Balancing energy supply during photosynthesis - a theoretical perspective

Abstract

The photosynthetic electron transport chain (PETC) provides energy and redox equivalents for carbon fixation by the Calvin-Benson-Bassham (CBB) cycle. Both of these processes have been thoroughly investigated and the underlying molecular mechanisms are well known. However, it is far from understood by which mechanisms it is ensured that energy and redox supply by photosynthesis matches the demand of the downstream processes.

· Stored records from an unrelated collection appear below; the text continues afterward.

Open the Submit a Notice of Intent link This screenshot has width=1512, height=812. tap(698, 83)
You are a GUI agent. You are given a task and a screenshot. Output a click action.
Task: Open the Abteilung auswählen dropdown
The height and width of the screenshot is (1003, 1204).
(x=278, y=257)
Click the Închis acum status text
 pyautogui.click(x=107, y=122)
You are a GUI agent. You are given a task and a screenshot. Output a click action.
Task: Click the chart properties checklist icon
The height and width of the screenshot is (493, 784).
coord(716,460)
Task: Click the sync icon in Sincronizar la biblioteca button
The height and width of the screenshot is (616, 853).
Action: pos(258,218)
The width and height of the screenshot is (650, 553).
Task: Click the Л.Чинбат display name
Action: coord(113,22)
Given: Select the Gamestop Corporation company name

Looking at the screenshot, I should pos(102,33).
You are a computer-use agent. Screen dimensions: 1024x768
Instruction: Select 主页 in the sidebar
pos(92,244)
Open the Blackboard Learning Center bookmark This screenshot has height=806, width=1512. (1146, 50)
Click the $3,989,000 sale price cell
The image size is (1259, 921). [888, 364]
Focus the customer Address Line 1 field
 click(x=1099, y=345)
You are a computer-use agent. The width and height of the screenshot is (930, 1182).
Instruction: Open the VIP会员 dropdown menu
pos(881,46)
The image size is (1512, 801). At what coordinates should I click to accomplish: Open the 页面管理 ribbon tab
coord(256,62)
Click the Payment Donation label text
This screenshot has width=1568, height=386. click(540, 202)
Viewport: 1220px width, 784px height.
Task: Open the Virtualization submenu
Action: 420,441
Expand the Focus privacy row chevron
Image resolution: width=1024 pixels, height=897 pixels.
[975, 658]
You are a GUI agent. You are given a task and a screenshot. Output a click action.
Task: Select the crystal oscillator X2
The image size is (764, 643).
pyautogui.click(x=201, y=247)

Here, we deliver a theoretical analysis to quantitatively study the supply-demand regulation in photosynthesis. For this, we connect two previously developed models, one describing the PETC, originally developed to study non-photochemical quenching, and one providing a dynamic description of the photosynthetic carbon fixation in C3 plants, the CBB Cycle. The merged model explains how a tight regulation of supply and demand reactions leads to efficient carbon fixation. The model further illustrates that a stand-by mode is necessary in the dark to ensure that the carbon fixation cycle can be restarted after dark-light transitions, and it supports hypotheses, which reactions are responsible to generate such mode in vivo.

Figure 1

Schematic representation of the photosynthetic processes described by our merged mathematical model. The reactions take place in two compartments. In the lumen, the four protein supercomplexes (PSII, PSI, Cytb6f and ATPase) are embedded, which drive the electron transport in two modes, linear and cyclic; the stroma provides the compartment of C3 photosynthetic carbon fixation. The cytosol defines the system boundary. In color (green and blue) we have highlighted the reactions linking the two submodels: The production and consumption of ATP and NADPH, respectively.

Figure 2

Simulations of light–dark–light transitions for different light intensities, ranging from 20 to 200 μmol m⁻² s⁻¹. Shown are the dynamics of internal orthophosphate concentration, triose phosphate transporter (TPT) export and carbon fixation rates. The simulated time‐courses are shown from 200 s, when the system has reached a stationary state. From 300 to 500 s (gray area), the external light has been set to 5 μmol m⁻² s⁻¹. The figure illustrates that for low light intensities the CBB cycle fails to restart in the second light period.

Figure 3

Simulations in light intensity of 500 μmol m⁻² s⁻¹ for different initial concentrations of Ru5P, ranging from 0.35 to 0.5 mM. The Ru5P abundance is shown after 10 s, when the system is approximately equilibrated. The dashed line displays the critical concentration for sufficient cyclic activity after equilibrating. The figure displays that initial Ru5P concentrations below 0.44 mM result in a loss of Ru5P abundance.

Figure 4

Steady state simulations in low light intensity of 5 μmol m⁻² s⁻¹ and systematically increasing influxes of Ru5P from 0 to 0.08 mM s⁻¹. The figure displays normalized ATP abundance, Ru5P concentration and lumenal pH.

Figure 5

Steady state analysis of the merged photosynthesis model under varying light intensities (x‐axis) and carbon fixation velocities (y‐axis). On the z‐axis (A) the relative ATP abundance, (B) TPT export flux, (C) starch production rate and (D) lumenal pH are displayed.

Figure 6

Normalized overall control of the demand reactions (C _Demand) under different light intensities (x‐axis) and CBB cycle activities (y‐axis). The results show how the control shifts from the demand reactions under high light conditions, but low CBB activity, to the supply, under low light conditions but faster CBB cycle.